Gordon blinks up at his younger brother, "Is that a joke?"

Kevin glares as Kate's fingers tightened involuntarily around the stem of her wine glass. Shit.

"No!" Kevin snaps back in reply, "What kind of a joke would that be fuck face?"

"A stupid one." He shoves an arm past Kevin to hold his hand out to Bobby, "Hey. I'm Gordon."

"Oh, um Bobby. That's me," he takes Gordon's hand and shakes.

"Bobby, let me give you some free advice," he's still holding his hand, "You can definitely do better than my loser brother."

Bobby's laugh comes startled and shaky and Kevin scowls. "Fuck off!"

"Kevin!" Kate scolds despite the ridiculousness of stopping her adult children from swearing. Beside her, Peter stifles a snort.

"Sorry mom," Kevin said clearly not sorry and lips curling around words he no doubt finds hilarious, "F-off Buzz." 

"Don't call me that shit for brains," Gordon growls back and whatever tension there was has shifted back into the two's regular bickering.

"I'll call you whatever I want dog breath!"

"Of course you will. Lil Kevvy always does whatever he wants, doesn't he? This is just like that time when---" and so on and so forth.

"Hi I'm Jen," Jen says, pulling Bobby's horrified eyes from the boys in front of him to her gentle smile and soft moon face, "I'm with Gordon, I'm real sorry about this, it's just how they act when they first get to see each other."

Oh, thank goodness for Jen.

"Oh…yeah no, it's cool." Bobby sits on an armchair and gulps his wine and allows Jen to tempt him into light small talk that's all what are you studying, how was the drive sort of questions until the boys wind down and can function as semi-decent human beings.

It doesn't get better from there, but it doesn't get worse really. Kate's still worrying over how the rest of the holiday is going to go when Jeff arrives with Theresa and an armful of presents and baking. Theresa's obscenely huge, due in January, and moves slowly and carefully and though she looks exhausted but she still has managed to make the same tin of intricately painted marzipan fruit that she gives Kate every Christmas. It's a sweet gesture, or it should be sweet but Kate can't always help but think of it as an indictment of her own hostess skill; after all, she's never been the type to cook or bake and Theresa does both naturally and gracefully.

When Kevin introduces Bobby he puts on the same 'I dare you to say something' look and Kate realizes he's planning to introduce Bobby to everyone the same way like he's spoiling for a fight.

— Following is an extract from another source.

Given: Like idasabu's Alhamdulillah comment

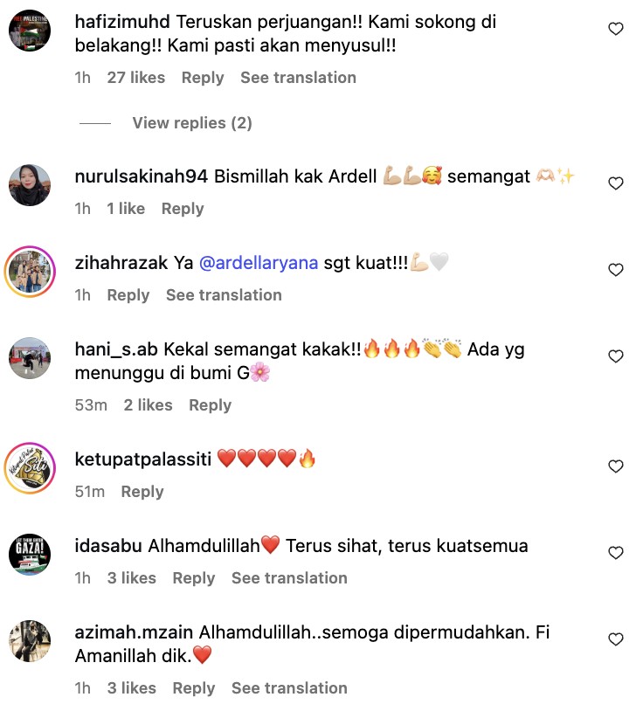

Jeff never rises to Kevin's bait unlike Gordon and he graciously greets Bobby then introduces Theresa and instead of a fight everyone coos over the beautiful sugar cookies, blue and white snowflakes, that Theresa puts out.

Kate takes a cookie and tries to re-arrange all the people that will be sleeping in the house in a way that will work.

The original plan pre Kevin’s wrench in the gears had been: Jeff and Teresa would have the downstairs guest room so Teresa wouldn't have to walk upstairs, Gordon and Jen would take the pullout bed in the attic, Linnie would stay one night on Megan's couch since her flight got in so late before she took the camp bed in the office and finally, Kevin would get the guest room on the second floor for the first night and would move to the couch in the den when Frank arrived on Christmas Eve.

But now where exactly was Kate supposed to put both Kevin and Bobby in a house that seemed to be shrinking around her?

What if she put Kevin on the camp bed and Bobby on the couch and Linnie could stay at Megan's? No, Linnie was already annoyed about sleeping one night on a couch and isn't the biggest fan of being woken up by her nephew.

Maybe Kevin and Bobby in the attic, Jen and Gordon on the second floor, and Frank on the camp bed? Oh no, the fuss Frank would make, and he was already going to…No no no, that would not work at all. Where the fuck is everyone going to go? She's panicking but she can't pull Peter aside for help or comfort because there are too many people in the house for her to lose face in front of so she mulls it over, laughing and smiling and topping up wine glasses and it's fine.

Then it's dinner, piles of Chinese takeout and Kate grits her teeth through paying the delivery boy and Kevin screaming "I swear to god Buzz if you eat all the egg rolls I'm gonna lose it," and Theresa under her breath to Jeff saying, "You didn't say we'd be eating Chinese! It's all MSG!" and Jen making sure there are enough chairs around the kitchen table instead of sitting and taking a plate and it's one thing after another thing and amidst all that chaos The Topic comes up. Of course, The Topic comes up, it always comes up at family dinners and Kate just can’t handle it on top of everything. 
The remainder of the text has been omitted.